Nękany przez kontuzje zespół Jacka Pasińskiego zajmuje aktualnie ósme miejsce w tabeli LSK, ale czuje oddech dziewiątego Pałacu Bydgoszcz, który traci do kaliskiej drużyny zaledwie punkt. Dlatego by myśleć o zachowaniu miejsca w czołowej ósemce i grze w fazie play-off, MKS musi kolekcjonować kolejne zwycięstwa, zwłaszcza w meczach z ekipami niżej notowanymi. A taką jest chociażby #VolleyWrocław, z którym kaliszanki zmierzą się w poniedziałek w Arenie.

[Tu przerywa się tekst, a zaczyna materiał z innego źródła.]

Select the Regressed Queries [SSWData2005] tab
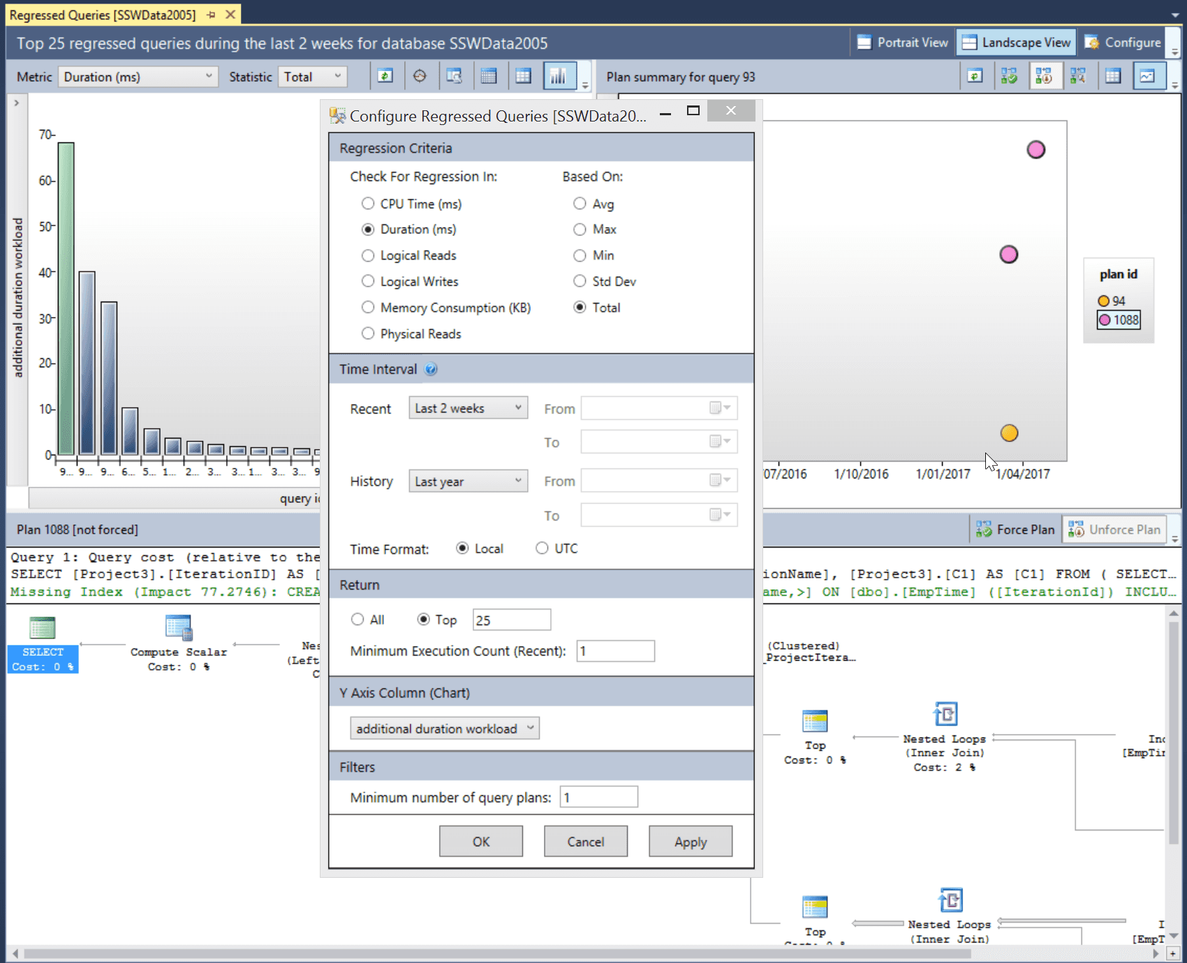1187x963 pixels. [x=103, y=15]
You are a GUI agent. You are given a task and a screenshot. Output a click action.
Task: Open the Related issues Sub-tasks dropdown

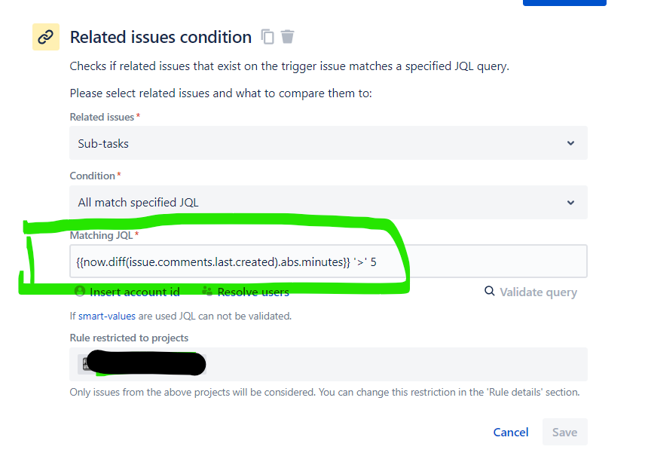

Wrocławianki plasują się na przedostatniej lokacie. Wygrały tylko cztery z szesnastu rozegranych spotkań. Widmo walki o utrzymanie zagląda im w oczy, choć z drugiej strony nadal mają szansę, by załapać się jeszcze do play-off’ów. W celu poprawy wyników w końcówce sezonu, działacze wzmocnili drużynę, kontraktując środkową Annę Łozowską z Chemika Police i atakującą Kingę Hatalę, która ostatnie miesiące spędziła we włoskiej Serie A2. Do Kalisza #VolleyWrocław przyjedzie więc mocniejszy, ale mimo to znajduje się on w zasięgu teamu znad Prosny.
Poniedziałkowy mecz w hali Arena rozpocznie się o godzinie 17:30. Transmisję z tego spotkania przeprowadzi stacja Polsat Sport.